Building and Using a Rotating Menu Plan

In 2007, The First Presidency of The Church of Jesus Christ of Latter-day Saints released the pamphlet All is Safely Gathered In: Family Home Storage.  In it, members of the Church were asked to “Build a small supply of food that is part of your normal, daily diet…until it is sufficient for three months.”  There are many ways that request may be accomplished.

This method will help determine what and how much to store when planning a nutritionally balanced menu for three months, or for three weeks, or for a year.  Before starting, remember these considerations:

• Eating habits
• Likes and dislikes
• The number of people to be fed
• The ages of those to be fed
• Food varieties available
• Any allergies or food sensitivities
Shelf life of the food to be stored
• Balanced nutrition

Store the kinds of foods that are currently eaten or slowly change eating habits so that what is stored will be eaten.
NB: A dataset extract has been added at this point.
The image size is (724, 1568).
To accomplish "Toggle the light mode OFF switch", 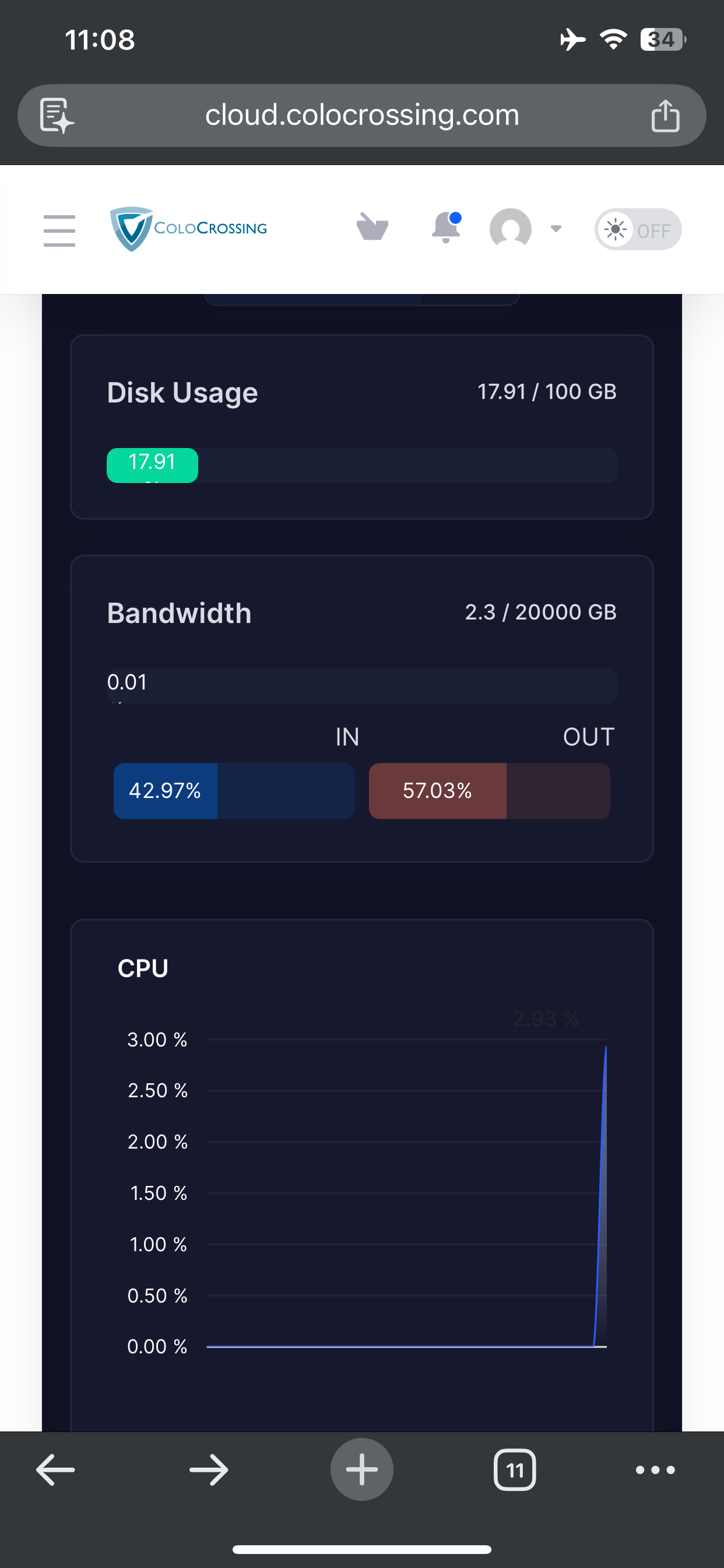I will pyautogui.click(x=638, y=229).
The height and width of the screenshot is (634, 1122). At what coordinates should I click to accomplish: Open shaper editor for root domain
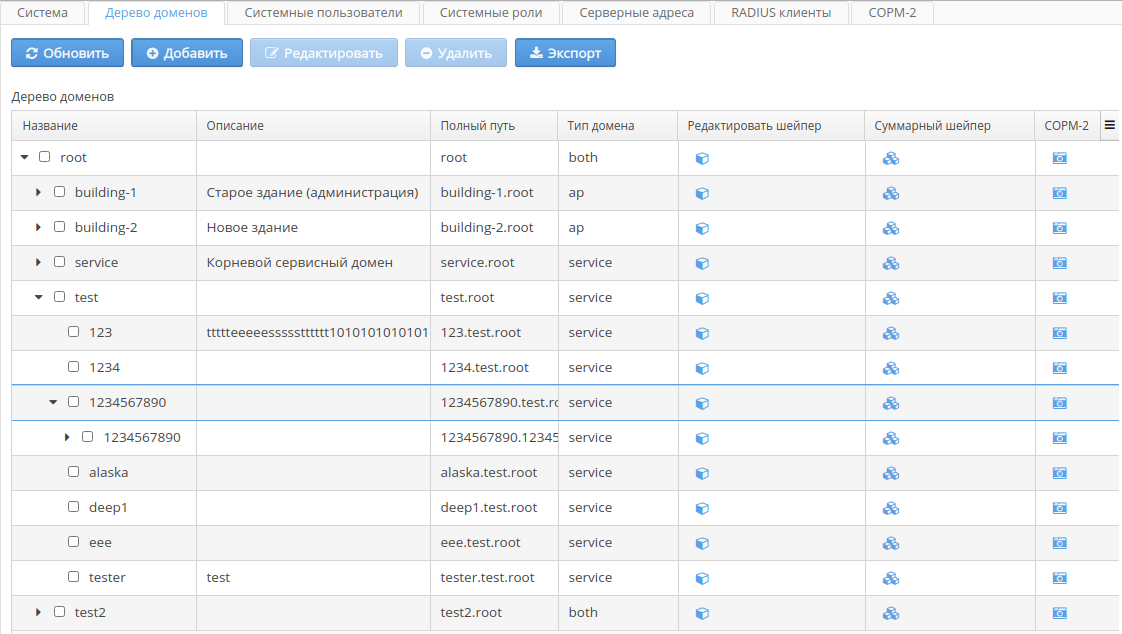(702, 158)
Always apply the motto, “Store what you eat and eat what you store.” In this way, supplies can be rotated regularly.

To begin a personalized food storage program, go to this PDF to get more details.

This method does take time to set up, but it has definite advantages. 1) You will know what a three-month supply of a particular item is. There is no guess work, so there is no underbuying. 2) The variety of stored food is nutritionally balanced and, most importantly, 3) the family will eat what is stored. In most cases, 4) this is also a very economical way to feed a family.

To summarize:

  1. Collect recipes your family likes that use ingredients, or substitute ingredients, that can be stored.
  2. Create menus.
  3. Decide how many times recipes will be used during the three months.
  4. Break the recipes and menus down by ingredients.
  5. Multiply the ingredient amounts by the number of times to be used and convert to equivalent package amounts.
  6. Add together the same ingredients from all recipes used for a grand total of each ingredient.
  7. Develop plans for breakfast, lunch, and dinner and don’t forget desserts, snacks, bread, drinks, etc.
  8. Obtain a week’s supplies at a time so that you always have a nutritionally balanced food storage.